# Was zu tun ist
Setzen Sie den Text über Rossis Sicht auf amerikanische Fahrer in der Formel 1 nach seinem letzten Satz fort.

Und Rossi fügt hinzu: "Natürlich hat Max Verstappen es für alle ruiniert! Er kommt direkt aus der Formel 3, debütiert mit 17, holt seinen ersten Sieg mit 18... Das hilft uns Jungs in den späten 20ern nicht weiter!"

Jeder würde von US-Rennfahrern in der Formel 1 profitieren

Rossis Zynismus über Domenicalis Kommentare rührt nicht daher, dass sein eigener Formel-1-Traum geplatzt ist, noch hat er das Gefühl, dass er besondere Unterstützung für diesen Traum verdient hätte.

Er ist eher frustriert über die Einstellung, die seiner Meinung nach unter den Teambesitzern vorherrscht, die jemanden wie Herta daran hindern würde, den Wechsel zu vollziehen. Und er möchte auch, dass die FIA nicht nur darüber redet, Amerikaner angemessen auf die Formel 1 vorzubereiten, sondern tatsächlich etwas dafür tut.

"Ich hoffe, dass es passiert, das tue ich wirklich. Das muss es", betont er. "Ich glaube, die Hersteller würden es annehmen, weil sie wollen, dass die Fangemeinde es annimmt. Die Hersteller erkennen, dass zwei amerikanische Grands Prix - in Austin und Miami - einen oder zwei amerikanische Fahrer in guten Autos brauchen, um ihr Potenzial auszuschöpfen und möglichst viele Zuschauern in ihren größten Märkten anzuziehen."

(Gesammelte Dateneinträge)
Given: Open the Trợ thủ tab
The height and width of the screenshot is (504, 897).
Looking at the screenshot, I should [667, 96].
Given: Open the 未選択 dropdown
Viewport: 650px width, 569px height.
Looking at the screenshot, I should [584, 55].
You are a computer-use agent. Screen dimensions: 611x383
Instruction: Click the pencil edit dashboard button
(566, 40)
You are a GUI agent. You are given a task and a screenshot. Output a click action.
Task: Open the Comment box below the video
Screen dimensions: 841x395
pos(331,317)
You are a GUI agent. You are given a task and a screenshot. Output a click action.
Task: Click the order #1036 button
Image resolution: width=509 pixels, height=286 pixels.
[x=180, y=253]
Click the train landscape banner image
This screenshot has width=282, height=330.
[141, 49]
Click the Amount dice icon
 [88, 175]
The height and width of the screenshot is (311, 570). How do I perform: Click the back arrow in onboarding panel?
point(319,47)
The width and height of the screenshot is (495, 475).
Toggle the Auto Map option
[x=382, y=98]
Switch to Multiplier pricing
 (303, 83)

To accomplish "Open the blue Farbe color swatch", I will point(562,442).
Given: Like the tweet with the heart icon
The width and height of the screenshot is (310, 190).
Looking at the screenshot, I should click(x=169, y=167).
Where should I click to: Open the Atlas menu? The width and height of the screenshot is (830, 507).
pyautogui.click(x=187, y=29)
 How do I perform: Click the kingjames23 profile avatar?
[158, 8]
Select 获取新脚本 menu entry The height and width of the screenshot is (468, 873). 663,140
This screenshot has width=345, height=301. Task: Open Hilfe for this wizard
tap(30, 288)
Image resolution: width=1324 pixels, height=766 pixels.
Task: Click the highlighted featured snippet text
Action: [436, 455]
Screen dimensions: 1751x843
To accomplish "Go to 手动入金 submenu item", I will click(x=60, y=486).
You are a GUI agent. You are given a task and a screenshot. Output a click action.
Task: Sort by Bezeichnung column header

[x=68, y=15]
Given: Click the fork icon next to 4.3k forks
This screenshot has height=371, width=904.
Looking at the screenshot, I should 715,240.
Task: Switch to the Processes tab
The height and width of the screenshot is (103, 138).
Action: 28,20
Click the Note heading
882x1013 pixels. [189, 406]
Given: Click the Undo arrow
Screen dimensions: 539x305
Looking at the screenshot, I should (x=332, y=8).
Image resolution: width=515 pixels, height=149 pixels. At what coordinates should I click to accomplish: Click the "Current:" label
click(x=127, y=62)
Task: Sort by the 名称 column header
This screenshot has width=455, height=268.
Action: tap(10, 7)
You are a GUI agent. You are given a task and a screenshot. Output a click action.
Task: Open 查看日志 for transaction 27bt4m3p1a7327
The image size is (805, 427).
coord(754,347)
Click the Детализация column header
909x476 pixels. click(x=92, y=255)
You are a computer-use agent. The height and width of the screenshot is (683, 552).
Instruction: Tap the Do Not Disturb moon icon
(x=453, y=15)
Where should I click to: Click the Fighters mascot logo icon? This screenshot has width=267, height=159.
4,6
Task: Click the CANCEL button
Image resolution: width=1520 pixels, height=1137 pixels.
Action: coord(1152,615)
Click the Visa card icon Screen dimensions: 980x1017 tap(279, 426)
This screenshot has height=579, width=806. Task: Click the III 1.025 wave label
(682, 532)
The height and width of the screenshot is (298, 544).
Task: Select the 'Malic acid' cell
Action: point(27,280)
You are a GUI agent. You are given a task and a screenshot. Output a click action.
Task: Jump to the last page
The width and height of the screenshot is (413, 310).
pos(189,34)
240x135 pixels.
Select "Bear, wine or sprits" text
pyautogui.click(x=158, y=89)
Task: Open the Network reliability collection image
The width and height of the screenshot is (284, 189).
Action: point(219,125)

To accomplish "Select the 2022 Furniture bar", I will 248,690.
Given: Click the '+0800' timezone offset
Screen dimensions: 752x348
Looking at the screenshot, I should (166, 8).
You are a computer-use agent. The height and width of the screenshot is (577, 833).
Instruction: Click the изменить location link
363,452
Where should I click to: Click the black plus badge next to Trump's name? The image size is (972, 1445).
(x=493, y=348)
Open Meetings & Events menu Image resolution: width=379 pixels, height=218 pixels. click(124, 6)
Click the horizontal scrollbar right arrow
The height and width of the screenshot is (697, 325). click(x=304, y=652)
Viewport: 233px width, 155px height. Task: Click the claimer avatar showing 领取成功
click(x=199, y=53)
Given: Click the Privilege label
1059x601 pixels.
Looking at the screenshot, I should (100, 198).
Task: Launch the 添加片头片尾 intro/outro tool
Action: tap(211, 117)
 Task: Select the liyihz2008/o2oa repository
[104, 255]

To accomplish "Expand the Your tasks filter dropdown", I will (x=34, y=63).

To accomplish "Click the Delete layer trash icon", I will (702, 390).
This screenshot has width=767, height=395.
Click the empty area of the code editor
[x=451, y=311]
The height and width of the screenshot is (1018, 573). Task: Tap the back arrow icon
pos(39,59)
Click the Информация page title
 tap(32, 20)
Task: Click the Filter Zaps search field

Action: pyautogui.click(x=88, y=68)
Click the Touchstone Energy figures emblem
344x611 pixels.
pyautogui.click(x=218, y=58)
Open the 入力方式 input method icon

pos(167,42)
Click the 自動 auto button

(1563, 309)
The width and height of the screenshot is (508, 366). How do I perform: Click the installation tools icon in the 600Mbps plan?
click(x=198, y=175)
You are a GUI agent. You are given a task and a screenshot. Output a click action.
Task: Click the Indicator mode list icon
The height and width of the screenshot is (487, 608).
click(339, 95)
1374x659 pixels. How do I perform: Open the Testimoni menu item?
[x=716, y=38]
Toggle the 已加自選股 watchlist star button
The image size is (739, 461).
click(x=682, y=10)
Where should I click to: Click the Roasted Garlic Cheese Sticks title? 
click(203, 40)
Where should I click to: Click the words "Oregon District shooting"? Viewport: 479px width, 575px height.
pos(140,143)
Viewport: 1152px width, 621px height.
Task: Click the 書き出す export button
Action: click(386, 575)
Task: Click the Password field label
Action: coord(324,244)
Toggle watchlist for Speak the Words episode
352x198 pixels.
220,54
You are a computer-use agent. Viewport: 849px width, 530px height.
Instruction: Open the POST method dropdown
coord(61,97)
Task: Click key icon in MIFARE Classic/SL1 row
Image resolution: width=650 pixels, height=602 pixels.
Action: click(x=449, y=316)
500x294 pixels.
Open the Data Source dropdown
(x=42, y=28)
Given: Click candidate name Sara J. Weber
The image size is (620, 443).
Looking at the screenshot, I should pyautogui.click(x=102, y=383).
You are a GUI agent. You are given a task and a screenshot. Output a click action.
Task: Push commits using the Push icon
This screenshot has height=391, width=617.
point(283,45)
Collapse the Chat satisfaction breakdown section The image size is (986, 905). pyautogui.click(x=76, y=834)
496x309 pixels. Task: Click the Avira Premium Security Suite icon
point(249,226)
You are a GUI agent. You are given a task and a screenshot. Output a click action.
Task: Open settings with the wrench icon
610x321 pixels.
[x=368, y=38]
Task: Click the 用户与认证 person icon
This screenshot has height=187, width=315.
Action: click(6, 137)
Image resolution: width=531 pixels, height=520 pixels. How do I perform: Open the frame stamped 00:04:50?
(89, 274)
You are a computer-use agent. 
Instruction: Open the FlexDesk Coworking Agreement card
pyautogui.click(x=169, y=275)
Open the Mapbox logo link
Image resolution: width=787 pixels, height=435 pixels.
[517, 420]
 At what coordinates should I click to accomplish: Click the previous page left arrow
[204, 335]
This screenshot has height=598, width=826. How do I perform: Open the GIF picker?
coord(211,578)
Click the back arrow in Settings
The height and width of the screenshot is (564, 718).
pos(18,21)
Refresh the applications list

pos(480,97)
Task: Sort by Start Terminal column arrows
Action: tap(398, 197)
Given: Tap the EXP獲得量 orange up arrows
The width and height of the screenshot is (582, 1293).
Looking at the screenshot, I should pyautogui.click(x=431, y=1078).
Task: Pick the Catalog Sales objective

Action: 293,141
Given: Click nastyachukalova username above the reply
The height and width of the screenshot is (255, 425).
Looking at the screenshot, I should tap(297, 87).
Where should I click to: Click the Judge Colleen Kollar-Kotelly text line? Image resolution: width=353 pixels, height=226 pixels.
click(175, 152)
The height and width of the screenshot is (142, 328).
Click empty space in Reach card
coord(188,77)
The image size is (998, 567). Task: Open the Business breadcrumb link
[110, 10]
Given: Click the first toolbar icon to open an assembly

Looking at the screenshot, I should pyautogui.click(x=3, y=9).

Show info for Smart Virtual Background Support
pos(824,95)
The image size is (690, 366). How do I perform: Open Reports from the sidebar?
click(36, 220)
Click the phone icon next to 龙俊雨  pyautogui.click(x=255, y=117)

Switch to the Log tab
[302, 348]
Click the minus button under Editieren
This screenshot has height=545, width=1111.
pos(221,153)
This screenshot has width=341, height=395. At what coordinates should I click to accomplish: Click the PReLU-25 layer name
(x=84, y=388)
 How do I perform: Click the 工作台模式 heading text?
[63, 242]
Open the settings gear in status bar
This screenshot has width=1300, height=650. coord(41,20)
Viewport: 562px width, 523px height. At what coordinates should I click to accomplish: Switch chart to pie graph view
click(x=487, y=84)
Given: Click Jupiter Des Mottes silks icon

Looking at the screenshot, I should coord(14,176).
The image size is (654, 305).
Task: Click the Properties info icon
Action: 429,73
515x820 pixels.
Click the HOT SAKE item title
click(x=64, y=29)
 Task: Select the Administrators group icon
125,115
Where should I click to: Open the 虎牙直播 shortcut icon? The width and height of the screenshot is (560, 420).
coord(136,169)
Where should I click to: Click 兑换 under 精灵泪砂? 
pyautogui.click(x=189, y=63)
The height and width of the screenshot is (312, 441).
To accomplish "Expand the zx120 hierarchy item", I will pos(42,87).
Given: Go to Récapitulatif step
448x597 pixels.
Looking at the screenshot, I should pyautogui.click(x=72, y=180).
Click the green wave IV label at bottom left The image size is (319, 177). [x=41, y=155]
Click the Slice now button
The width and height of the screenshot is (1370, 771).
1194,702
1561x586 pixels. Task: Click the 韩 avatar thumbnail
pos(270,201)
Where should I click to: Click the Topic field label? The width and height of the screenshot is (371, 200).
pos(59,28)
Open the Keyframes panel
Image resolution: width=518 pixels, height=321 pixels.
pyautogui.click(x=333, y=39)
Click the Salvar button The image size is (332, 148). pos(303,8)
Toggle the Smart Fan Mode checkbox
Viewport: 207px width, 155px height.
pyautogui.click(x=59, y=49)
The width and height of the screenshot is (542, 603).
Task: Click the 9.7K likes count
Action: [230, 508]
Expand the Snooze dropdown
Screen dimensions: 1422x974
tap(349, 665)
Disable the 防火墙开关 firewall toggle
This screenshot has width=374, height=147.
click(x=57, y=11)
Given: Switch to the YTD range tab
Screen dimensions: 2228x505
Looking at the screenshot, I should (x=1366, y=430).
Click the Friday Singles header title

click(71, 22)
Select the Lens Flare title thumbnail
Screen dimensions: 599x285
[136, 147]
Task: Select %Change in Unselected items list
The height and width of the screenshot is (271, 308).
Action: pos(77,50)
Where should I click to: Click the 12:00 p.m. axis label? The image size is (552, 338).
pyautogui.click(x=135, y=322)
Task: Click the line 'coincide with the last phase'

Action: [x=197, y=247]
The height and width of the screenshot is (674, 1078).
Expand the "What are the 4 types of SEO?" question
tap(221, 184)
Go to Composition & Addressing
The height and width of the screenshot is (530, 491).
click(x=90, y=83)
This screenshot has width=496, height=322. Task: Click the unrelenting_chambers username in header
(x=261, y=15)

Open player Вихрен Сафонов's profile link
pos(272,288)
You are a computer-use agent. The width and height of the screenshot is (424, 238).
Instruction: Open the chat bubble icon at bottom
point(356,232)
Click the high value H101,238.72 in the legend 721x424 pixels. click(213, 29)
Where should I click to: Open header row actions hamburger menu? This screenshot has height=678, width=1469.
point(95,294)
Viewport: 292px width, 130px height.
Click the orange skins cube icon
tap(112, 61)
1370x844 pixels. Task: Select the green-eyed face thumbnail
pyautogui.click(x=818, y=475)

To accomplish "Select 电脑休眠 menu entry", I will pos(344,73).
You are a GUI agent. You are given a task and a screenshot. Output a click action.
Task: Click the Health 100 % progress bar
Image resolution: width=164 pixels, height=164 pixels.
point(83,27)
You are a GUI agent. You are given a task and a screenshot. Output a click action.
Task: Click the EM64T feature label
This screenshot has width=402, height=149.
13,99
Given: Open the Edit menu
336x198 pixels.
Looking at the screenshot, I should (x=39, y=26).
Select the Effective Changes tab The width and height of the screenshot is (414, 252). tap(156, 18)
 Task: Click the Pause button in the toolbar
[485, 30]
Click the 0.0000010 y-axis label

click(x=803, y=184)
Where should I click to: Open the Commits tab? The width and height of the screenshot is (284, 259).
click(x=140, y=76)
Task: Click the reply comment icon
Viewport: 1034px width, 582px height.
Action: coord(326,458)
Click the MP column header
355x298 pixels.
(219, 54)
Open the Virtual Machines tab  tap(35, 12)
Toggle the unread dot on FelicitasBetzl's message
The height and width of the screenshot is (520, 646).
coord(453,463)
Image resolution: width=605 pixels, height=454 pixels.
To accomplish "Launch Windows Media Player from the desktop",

# Antwort zur Aufgabe
"Wie ich schon sagte, gibt es bereits ein oder zwei offensichtliche Kandidaten im richtigen Alter. Aber wenn die zuständigen Leute nicht über die Alterssache hinwegsehen können, dann müssen sie sofort ein Programm für 13- und 14-jährige Amerikaner mit Potenzial starten, die während ihrer prägenden Jahre auch rübergehen und Europäer sein wollen!"

"Im Grunde wäre das Endergebnis ein Gewinn für alle. Niemand würde verlieren, wenn die Formel 1 hier eine proaktive Haltung einnimmt und es möglich macht."